You're reading: Ukrainian Foreign Ministry protests Putin’s trip to Crimea

The Ukrainian Foreign Ministry has protested Russian President Vladimir Putin’s trip to Crimea, the land that Kyiv considers Ukraine’s temporarily occupied territory.

“The Ministry of Foreign Affairs of Ukraine expresses its strong protest over the visit by Russian President V. Putin to the temporarily occupied territories of Ukraine – the Autonomous Republic of Crimea and the city of Sevastopol – without the consent of the Ukrainian side on August 10, 2019,” the Ukrainian foreign policy agency said on its website on August 11.

“This trip, like all the previous visits by Russian officials to the temporarily occupied territory of Ukraine, which were not duly approved by the Ukrainian side, is a gross violation of the state sovereignty and territorial integrity of our country by the Russian side,” it said.
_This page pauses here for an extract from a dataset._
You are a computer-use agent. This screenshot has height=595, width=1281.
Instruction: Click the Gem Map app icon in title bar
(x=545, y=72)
Kyiv “continues to adhere to the principled stance that any visits by Russian officials to the territory of Ukraine within its internationally recognized borders without the consent of the Ukrainian side are unacceptable.”
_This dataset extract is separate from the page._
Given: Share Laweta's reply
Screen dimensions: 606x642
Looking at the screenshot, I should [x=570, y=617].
“The attempt by the Russian side and mass media to interpret such ‘visits’ as ‘usual’ domestic trips by Russian officials are null and void. Crimea and Sevastopol is an integral part of Ukrainian sovereign territory,” Kyiv said.

“Any journeys of Russian officials cannot change the status of those territories stipulated in the Constitution and laws of Ukraine, but this once again demonstrates neglect by the Russian Federation of generally recognized principles and norms of international law, including the UN Charter, resolutions of the UN General Assembly, as well as obligations Russia under bilateral and multilateral treaties to which Ukraine and the Russian Federation are signatories,” the ministry said.